Ese tampoco fue el único error que Servitje reconoció públicamente. En el mismo libro recuerda como uno de sus mayores arrepentimientos empresariales haber dejado pasar la oportunidad de adquirir Sabritas durante la década de los sesenta.

Grupo Bimbo

Con los años entendió que los errores no desaparecen por ignorarlos. Lo importante era analizarlos, aprender de ellos y evitar repetirlos. Años después reconocería que aquellas decisiones equivocadas terminaron enseñándole tanto como muchos de sus mayores aciertos.

De una panificadora mexicana a un gigante mundial

Cuando Lorenzo Servitje hablaba del peligro del éxito, no lo hacía desde la teoría. Grupo Bimbo nació en 1945 con apenas 34 colaboradores, una sola planta en la Ciudad de México y cuatro productos.  

Ocho décadas después, la empresa opera en 39 países, cuenta con 249 plantas de producción, más de 1,500 centros de venta y emplea a más de 153,000 colaboradores, de acuerdo con su Informe Anual Integrado 2025.

Su portafolio supera las 100 marcas y durante 2025 reportó ingresos por más de 426 mil millones de pesos. Es decir, aquella empresa que comenzó vendiendo unos cuantos tipos de pan en la capital del país hoy abastece diariamente a millones de consumidores en América, Europa, Asia y África.

Pero había un detalle. Ese crecimiento nunca siguió una línea recta. Bimbo realizó adquisiciones, cambió procesos, modificó estrategias, aprendió de distintos mercados y también cometió errores. Una de las claves de ese crecimiento parece haber sido actuar como si el éxito nunca estuviera garantizado.

Bimbo

Lo curioso es que la psicología terminó dándole la razón

Décadas después, la psicología organizacional comenzó a describir exactamente el fenómeno del que hablaba Servitje. Diversas investigaciones muestran que cuando una empresa acumula buenos resultados durante mucho tiempo, suelen aparecer sesgos como el exceso de confianza, la resistencia al cambio y la sensación de que las decisiones que funcionaron antes seguirán funcionando para siempre.

Uno de los más conocidos es el llamado sesgo de exceso de confianza, que lleva a líderes y organizaciones a sobreestimar su capacidad para seguir tomando buenas decisiones únicamente porque han tenido éxito en el pasado.

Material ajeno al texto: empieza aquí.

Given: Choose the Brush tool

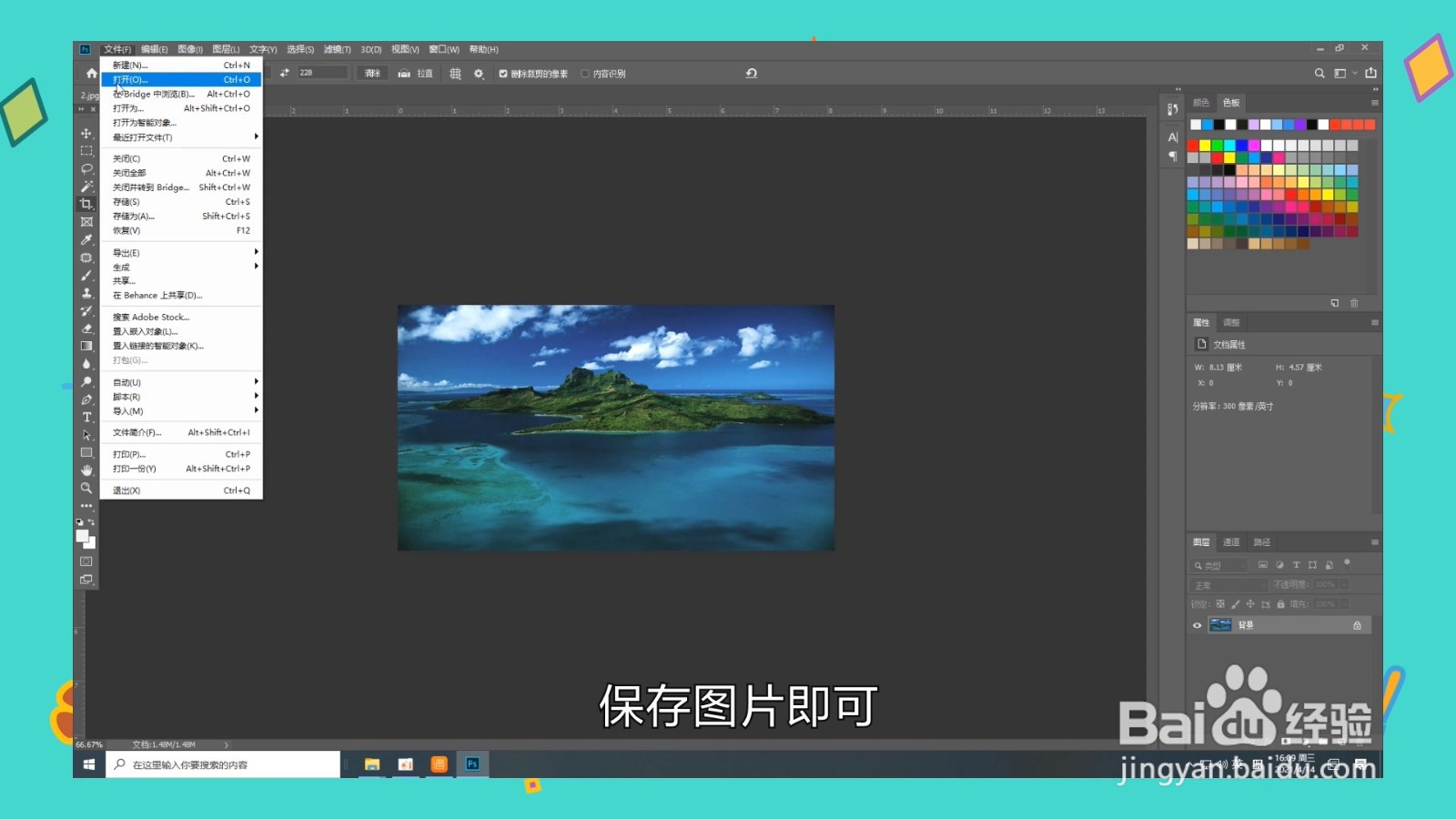Looking at the screenshot, I should [x=86, y=275].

A ello se suma otro concepto ampliamente estudiado en administración: la llamada trampa del éxito. La idea es sencilla. Las compañías perfeccionan aquello que ya saben hacer, pero pueden dejar de explorar nuevas oportunidades. Cuando el mercado cambia, esa dependencia del modelo que antes funcionaba termina convirtiéndose en una desventaja.

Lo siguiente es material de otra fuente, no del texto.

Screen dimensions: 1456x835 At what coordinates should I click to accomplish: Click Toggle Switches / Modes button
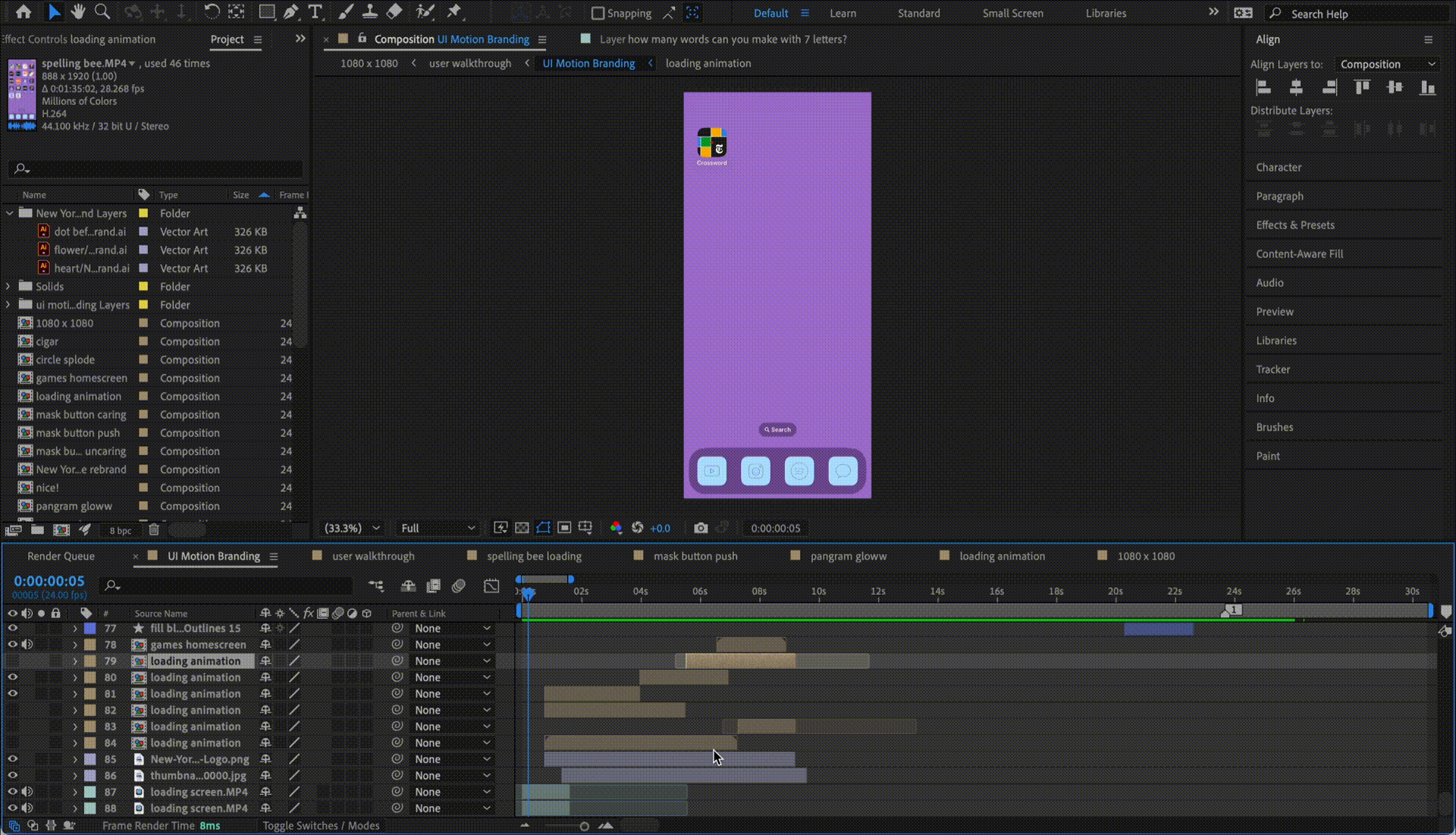click(x=321, y=826)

Y la historia empresarial está llena de ejemplos. Kodak dominó durante décadas la industria de la fotografía, pero reaccionó demasiado tarde a la revolución digital. Nokia lideró el mercado de teléfonos móviles antes de perder terreno frente a los smartphones. Blockbuster fue el rey del alquiler de películas hasta que Netflix cambió la forma de consumir entretenimiento.

En todos esos casos, numerosos analistas coinciden en un punto: el problema no fue alcanzar el éxito, sino asumir que ese éxito duraría para siempre.

Grupo Empresa

Una lección que sigue vigente

Quizá esa sea la razón por la que las palabras de Lorenzo Servitje siguen apareciendo tantos años después. No hablan únicamente de Bimbo, sino de una idea mucho más amplia: el éxito puede convertirse en un riesgo cuando hace creer que ya no queda nada por aprender.

Y esa reflexión sigue teniendo sentido en un mundo donde las industrias cambian cada vez más rápido, los hábitos de consumo evolucionan constantemente y nuevas tecnologías transforman mercados completos en cuestión de meses.

Al final, la mayor enseñanza de Servitje no parece ser cómo construir una empresa exitosa. Parece ser cómo evitar que ese mismo éxito termine jugando en su contra.

Porque el verdadero enemigo de una compañía no siempre aparece cuando las cosas salen mal. A veces llega justamente cuando todo parece ir perfectamente bien y nadie vuelve a preguntarse si todavía queda algo por aprender.